Abstract

Internal carotid artery occlusion (ICAO) causes transient ischemic attack and cerebral infarction. ICAO management remains clinically challenging. We discuss a hybrid treatment combining carotid endarterectomy and endovascular intervention (E-I) for patients with nontaper or nonstump lesions of symptomatic ICAO. We treated 32 patients with consecutive nontaper or nonstump ICAO with neurological symptoms with hybrid treatment or E-I. We analyzed the epidemiology, symptoms, angiographic morphology, technical success rate, and perioperative complications.
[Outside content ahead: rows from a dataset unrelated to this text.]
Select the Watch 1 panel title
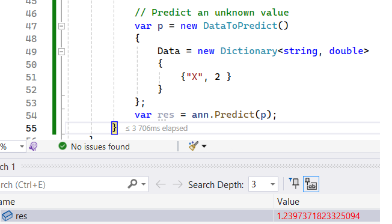 point(7,166)
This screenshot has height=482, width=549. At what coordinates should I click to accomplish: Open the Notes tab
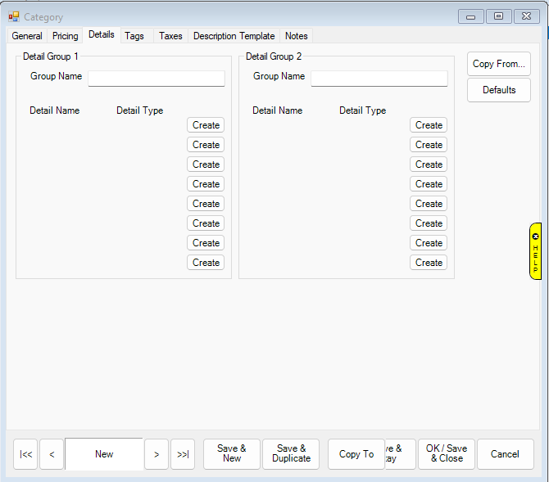tap(296, 36)
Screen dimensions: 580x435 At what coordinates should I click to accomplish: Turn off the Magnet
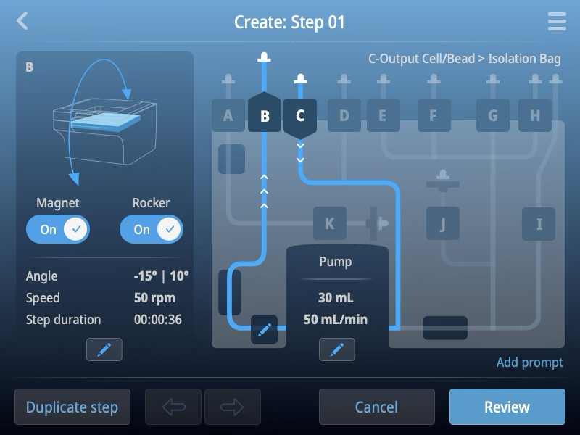tap(58, 228)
Of the 32 patients, 17 were treated with hybrid surgery and 15, E-I. The demographic data and lesion characteristics were similar between the 2 groups. The overall recanalization success rate was 71.9%. The rate for hybrid surgery was better than that for E-I (88.2% vs. 53.3%). The postoperative cerebral hyperperfusion rate showed no difference between the 2 groups (11.8% vs. 6.7%). Ipsilateral cerebral perfusion improved after treatment. The mean transition time and time to peak were greater than normal (normal values, <6 seconds and <8 seconds, respectively). Both increased significantly after treatment (mean transition time, 11.30 seconds vs. 7.25 seconds; time to peak, 19.30 seconds vs. 15.50 seconds). The incidence of perioperative complications from hybrid surgery was less than that with E-I (5.9% vs. 40.0%). Recurrent cerebrovascular events (5.9% vs. 13.3%) and the 3-month modified Rankin scale score (2.76 ± 0.66 vs. 2.93 ± 0.70) did not differ between the 2 groups. Recanalization of nontaper or nonstump ICAO with hybrid treatment was more successful than that with E-I, with fewer perioperative complications. The carotid endarterectomy procedure enables easier wire crossing across the occlusion and reduces potential technology-related complications by requiring a shorter lesion and fewer dissections and minimizing the effect of calcification.